Tag Archives: visualization

Edward Tufte

Here’s a fun interview with Edward Tufte, insult comic and author of The Visual Display of Quantitative Information. Here are a couple of his snappy retorts:

…highly produced visualizations look like marketing, movie trailers, and video games and so have little inherent credibility for already skeptical viewers, who have learned by their bruising experiences in the marketplace about the discrepancy between ads and reality (think phone companies)…

…overload, clutter, and confusion are not attributes of information, they are failures of design. So if something is cluttered, fix your design, don’t throw out information. If something is confusing, don’t blame your victim — the audience — instead, fix the design. And if the numbers are boring, get better numbers. Chartoons can’t add interest, which is a content property. Chartoons are disinformation design, designed to distract rather than inform. Thus they reduce the credibility of your presentation. To distract, hire a magician instead of a chartoonist, for magicians are honest liars…

Sensibly-designed tables usually outperform graphics for data sets under 100 numbers. The average numbers of numbers in a sports or weather or financial table is 120 numbers (which hundreds of million people read daily); the average number of numbers in a PowerPoint table is 12 (which no one can make sense of because the ability to make smart multiple comparisons is lost). Few commercial artists can count and many merely put lipstick on a tiny pig.
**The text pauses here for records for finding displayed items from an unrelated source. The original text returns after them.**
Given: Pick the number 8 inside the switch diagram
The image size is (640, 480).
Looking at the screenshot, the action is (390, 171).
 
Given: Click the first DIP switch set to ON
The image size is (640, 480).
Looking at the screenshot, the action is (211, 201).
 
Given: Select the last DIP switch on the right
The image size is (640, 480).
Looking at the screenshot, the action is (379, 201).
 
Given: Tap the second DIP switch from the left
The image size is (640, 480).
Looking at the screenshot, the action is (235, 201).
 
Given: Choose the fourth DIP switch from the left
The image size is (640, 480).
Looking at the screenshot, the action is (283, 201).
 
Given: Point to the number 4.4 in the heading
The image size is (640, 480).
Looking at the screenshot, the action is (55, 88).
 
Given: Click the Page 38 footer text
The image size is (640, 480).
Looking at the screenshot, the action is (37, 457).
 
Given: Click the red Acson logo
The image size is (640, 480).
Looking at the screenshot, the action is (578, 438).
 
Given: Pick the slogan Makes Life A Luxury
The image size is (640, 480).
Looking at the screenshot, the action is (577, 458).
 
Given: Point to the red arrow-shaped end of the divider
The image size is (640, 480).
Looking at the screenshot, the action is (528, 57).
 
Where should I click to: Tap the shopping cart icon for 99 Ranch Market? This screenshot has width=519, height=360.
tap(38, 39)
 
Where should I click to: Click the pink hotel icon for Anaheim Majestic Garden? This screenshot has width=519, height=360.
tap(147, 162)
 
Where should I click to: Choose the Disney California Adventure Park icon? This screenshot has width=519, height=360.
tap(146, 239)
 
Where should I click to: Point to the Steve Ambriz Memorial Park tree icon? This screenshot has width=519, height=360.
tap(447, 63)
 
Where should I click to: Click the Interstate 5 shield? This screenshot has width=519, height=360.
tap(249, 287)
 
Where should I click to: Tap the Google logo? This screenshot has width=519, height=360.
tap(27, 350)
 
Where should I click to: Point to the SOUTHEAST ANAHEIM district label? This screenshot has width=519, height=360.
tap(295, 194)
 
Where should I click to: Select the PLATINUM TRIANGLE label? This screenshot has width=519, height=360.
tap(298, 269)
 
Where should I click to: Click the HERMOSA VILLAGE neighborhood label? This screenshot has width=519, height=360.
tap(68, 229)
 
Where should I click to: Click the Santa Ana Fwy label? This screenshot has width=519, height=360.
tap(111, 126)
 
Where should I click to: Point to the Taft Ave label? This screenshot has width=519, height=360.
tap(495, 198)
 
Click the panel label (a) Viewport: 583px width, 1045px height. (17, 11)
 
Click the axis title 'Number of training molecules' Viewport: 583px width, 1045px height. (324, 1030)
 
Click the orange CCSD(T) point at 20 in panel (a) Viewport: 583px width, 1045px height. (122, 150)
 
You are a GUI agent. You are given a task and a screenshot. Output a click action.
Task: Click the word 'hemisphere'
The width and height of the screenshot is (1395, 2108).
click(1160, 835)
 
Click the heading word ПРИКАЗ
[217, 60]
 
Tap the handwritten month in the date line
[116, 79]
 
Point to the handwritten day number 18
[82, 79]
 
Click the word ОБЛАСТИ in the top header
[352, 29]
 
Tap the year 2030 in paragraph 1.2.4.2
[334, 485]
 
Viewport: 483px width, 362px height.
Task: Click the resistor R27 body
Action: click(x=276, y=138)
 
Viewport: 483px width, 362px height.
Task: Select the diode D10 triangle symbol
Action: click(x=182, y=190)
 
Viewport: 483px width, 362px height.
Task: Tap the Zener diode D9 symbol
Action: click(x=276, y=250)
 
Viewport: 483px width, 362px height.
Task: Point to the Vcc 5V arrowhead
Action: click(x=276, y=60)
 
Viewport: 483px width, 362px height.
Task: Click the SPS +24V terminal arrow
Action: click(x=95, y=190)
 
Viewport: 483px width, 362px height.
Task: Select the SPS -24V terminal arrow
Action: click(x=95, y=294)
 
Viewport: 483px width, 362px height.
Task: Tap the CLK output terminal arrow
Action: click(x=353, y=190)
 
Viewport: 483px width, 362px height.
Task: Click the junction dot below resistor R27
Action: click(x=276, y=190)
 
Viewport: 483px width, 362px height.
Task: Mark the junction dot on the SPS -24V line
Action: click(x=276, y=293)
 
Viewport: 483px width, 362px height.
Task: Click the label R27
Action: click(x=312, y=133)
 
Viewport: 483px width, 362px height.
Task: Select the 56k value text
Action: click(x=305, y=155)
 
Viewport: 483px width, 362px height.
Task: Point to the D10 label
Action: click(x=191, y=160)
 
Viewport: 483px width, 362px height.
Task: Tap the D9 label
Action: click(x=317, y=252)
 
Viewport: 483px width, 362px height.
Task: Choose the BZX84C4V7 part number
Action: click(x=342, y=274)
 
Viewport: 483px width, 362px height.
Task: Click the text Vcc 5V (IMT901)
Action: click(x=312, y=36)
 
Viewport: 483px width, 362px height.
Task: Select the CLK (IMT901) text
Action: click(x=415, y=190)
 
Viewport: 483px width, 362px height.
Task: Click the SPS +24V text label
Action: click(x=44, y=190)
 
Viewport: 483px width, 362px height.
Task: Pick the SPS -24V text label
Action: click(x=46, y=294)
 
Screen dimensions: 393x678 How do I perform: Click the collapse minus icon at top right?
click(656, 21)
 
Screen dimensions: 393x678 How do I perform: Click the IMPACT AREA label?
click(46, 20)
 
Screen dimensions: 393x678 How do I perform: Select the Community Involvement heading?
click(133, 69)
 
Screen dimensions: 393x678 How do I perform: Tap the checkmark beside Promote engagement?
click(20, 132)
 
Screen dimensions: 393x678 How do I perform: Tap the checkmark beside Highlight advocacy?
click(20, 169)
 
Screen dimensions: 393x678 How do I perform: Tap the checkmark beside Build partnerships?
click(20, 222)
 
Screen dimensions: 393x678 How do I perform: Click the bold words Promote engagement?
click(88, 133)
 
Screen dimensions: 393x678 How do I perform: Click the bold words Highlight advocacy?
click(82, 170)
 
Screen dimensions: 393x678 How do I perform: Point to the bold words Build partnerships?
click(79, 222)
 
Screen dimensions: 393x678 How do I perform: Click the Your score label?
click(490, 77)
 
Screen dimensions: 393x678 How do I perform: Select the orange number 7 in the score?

They have done enormous harm to data reasoning, thankfully partially compensated for by data in sports and weather reports. The metaphor for most data reporting should be the tables on ESPN.com. Why can’t our corporate reports be as smart as the sports and weather reports, or have we suddenly gotten stupid just because we’ve come to work?

It’s a very interesting point, actually, that people are willing to look at very complex data on sports sites, really study it and think about it, and do that voluntarily, considering it fun rather than boring, hard work. It’s child-like in a way – I mean in a positive sense, that for children the world is fresh and new and learning is fun. What is the secret of not shutting down this ability in adults. I think it’s context.

R graph catalog

Here’s a nice catalog of graphs made with R, along with source code for each. Some of the images were broken or missing when I tried it, but hopefully they’ll get that fixed. (By they way, this is my personal experience with interactive “Shiny” apps so far – I love the idea and the look, but there always seems to be something wrong that needs to be fixed, and fixing it takes more time and requires more specialized training than just dealing with plain old code. At first, I thought it might be a productivity enhancer, but instead it’s a drag when your job is not to build cool-looking apps, but to produce useful data analysis results in a reasonable amount of time.)

visualization

Solomon Messing has a pretty good article on data visualization and communicating scientific information, focusing on the ideas of Tufte and Cleveland. I like the idea that there is a science of what our brains can most easily process, and not just a need to create visual infotainment because we have lost our ability to concentrate on anything else. I’m not quite ready to give up on stacked bar charts in all cases.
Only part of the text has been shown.